The problem >>
Reproduce the portion of the text on EFI booting below, beginning at the words "- Obtain OS" and stopping after the words "advise anything specific.".

Text provided section start

Nowadays BIOS boot is considered to be “legacy” way of booting and EFI is the emergent default mode. However people still confuse the two and lots of tools for creating bootable media ignore EFI and go with standard BIOS boot.
So, what do you need to boot in (U)EFI mode?
- Obtain OS image/zip that is EFI-aware, having directory /boot/efi on the OS distribution is a good indication of EFI support
- Format USB stick with GUID(GPT) partition table and create a single FAT32 partition named using only CAPITAL letters
- Extract zip or image file into the root folder of your newly formatted USB stick
- Place your USB in non USB 3.0 slot, don’t know for sure why but you cannot boot from USB 3.0 slot
On OSX you can use Disk Utility for the above operations and on Linux, GParted comes to the rescue. I am sure you can easily do that on Windows too, either using standard admin tools or something like Partition Magic, however I did not check therefore can’t advise anything specific.
As for booting Windows and Linux in EFI there are guides how to do that, just search. Although the main requirement is GUID Partition Table, the best way of achieving that on your startup disk is to allow the Operating System to partition the drive during the installation as opposed to manual partitioning.
If you need to dual-boot into say Windows and Linux and you installed Linux in MBR mode but Windows in EFI then Grub will be unable to find Windows installation and you will have to select the correct boot drive on each boot, which will drive you mad eventually. Do not despair though, there is a great utility called Boot Repair, just load USB stick with some Live Ubuntu and then apt-get the boot-repair from there and you will have your situation resolved semi-automatically in the matter of minutes. Writing from personal experience as I was in exactly the above mentioned situation with dual-boot, this utility helped me to convert Linux loader into EFI and now it also allows me to select booting into Windows right from the boot menu.

Text provided section end
The data section start

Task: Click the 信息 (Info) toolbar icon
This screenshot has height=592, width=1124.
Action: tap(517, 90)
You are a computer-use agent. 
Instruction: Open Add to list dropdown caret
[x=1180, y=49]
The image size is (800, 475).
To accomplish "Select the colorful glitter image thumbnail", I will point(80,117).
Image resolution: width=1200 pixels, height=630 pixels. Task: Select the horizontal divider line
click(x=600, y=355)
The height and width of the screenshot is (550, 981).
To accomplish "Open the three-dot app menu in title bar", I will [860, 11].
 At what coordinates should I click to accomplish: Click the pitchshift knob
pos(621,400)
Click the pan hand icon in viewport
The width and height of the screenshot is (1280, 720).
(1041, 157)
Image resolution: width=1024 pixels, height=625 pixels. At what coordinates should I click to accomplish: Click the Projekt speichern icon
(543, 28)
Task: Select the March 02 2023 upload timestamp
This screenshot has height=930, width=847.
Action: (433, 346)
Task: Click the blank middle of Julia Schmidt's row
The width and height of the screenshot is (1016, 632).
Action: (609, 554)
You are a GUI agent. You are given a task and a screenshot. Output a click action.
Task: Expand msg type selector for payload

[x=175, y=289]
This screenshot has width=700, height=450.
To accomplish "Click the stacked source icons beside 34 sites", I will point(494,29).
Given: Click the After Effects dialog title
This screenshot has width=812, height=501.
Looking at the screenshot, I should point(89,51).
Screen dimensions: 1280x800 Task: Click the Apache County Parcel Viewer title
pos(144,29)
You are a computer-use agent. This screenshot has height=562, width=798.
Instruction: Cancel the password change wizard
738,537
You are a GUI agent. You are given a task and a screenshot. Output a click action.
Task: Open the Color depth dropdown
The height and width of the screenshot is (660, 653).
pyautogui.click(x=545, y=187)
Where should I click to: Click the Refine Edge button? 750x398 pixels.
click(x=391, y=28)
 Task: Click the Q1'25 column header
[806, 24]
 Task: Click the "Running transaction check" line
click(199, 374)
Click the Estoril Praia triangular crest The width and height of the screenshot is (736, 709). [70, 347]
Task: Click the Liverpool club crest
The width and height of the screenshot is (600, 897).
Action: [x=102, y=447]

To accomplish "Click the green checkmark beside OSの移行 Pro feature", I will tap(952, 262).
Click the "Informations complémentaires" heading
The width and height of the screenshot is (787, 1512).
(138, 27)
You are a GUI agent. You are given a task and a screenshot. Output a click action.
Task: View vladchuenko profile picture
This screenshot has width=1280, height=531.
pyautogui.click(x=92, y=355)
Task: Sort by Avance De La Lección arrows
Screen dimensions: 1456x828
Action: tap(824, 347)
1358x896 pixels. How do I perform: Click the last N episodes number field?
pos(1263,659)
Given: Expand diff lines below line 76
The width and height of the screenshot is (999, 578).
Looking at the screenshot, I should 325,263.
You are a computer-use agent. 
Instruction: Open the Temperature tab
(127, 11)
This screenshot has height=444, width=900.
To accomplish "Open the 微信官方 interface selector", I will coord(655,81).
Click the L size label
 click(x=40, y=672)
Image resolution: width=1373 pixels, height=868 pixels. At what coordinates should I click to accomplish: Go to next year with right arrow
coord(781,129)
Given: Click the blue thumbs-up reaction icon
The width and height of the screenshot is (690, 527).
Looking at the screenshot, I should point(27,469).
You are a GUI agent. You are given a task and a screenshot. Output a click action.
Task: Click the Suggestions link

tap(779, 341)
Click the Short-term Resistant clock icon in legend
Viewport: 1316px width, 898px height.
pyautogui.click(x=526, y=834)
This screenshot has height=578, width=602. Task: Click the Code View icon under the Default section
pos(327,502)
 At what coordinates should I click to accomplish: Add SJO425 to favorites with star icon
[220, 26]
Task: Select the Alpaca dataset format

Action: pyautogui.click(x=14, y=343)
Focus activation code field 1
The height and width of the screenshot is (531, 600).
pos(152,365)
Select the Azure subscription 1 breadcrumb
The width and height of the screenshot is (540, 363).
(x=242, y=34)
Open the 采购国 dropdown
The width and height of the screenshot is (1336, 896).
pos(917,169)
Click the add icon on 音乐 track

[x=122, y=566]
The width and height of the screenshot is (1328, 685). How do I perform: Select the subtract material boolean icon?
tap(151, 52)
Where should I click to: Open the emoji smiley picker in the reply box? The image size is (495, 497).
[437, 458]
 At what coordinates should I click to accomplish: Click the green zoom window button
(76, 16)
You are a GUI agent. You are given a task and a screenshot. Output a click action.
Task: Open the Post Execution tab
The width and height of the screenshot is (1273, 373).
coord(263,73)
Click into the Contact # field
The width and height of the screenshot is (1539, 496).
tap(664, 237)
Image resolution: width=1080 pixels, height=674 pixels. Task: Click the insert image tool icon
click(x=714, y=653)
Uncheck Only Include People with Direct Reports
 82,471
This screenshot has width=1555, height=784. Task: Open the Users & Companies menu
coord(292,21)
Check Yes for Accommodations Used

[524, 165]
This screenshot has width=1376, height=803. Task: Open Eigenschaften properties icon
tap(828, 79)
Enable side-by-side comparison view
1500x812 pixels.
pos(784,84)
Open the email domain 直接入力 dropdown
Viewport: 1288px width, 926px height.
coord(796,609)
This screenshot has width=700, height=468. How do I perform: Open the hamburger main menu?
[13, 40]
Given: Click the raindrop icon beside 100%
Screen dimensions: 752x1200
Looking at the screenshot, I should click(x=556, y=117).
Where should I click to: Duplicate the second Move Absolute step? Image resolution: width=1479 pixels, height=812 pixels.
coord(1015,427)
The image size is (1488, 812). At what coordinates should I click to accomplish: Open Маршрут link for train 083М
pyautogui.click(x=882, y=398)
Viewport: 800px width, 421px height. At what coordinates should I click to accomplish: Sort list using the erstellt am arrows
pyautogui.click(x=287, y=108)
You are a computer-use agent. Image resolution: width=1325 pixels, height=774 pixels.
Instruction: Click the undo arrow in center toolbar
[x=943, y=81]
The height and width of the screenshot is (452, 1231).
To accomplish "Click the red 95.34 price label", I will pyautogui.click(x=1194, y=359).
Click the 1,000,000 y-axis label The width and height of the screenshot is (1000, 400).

The data section end

Answer area >>
- Obtain OS image/zip that is EFI-aware, having directory /boot/efi on the OS distribution is a good indication of EFI support
- Format USB stick with GUID(GPT) partition table and create a single FAT32 partition named using only CAPITAL letters
- Extract zip or image file into the root folder of your newly formatted USB stick
- Place your USB in non USB 3.0 slot, don’t know for sure why but you cannot boot from USB 3.0 slot
On OSX you can use Disk Utility for the above operations and on Linux, GParted comes to the rescue. I am sure you can easily do that on Windows too, either using standard admin tools or something like Partition Magic, however I did not check therefore can’t advise anything specific.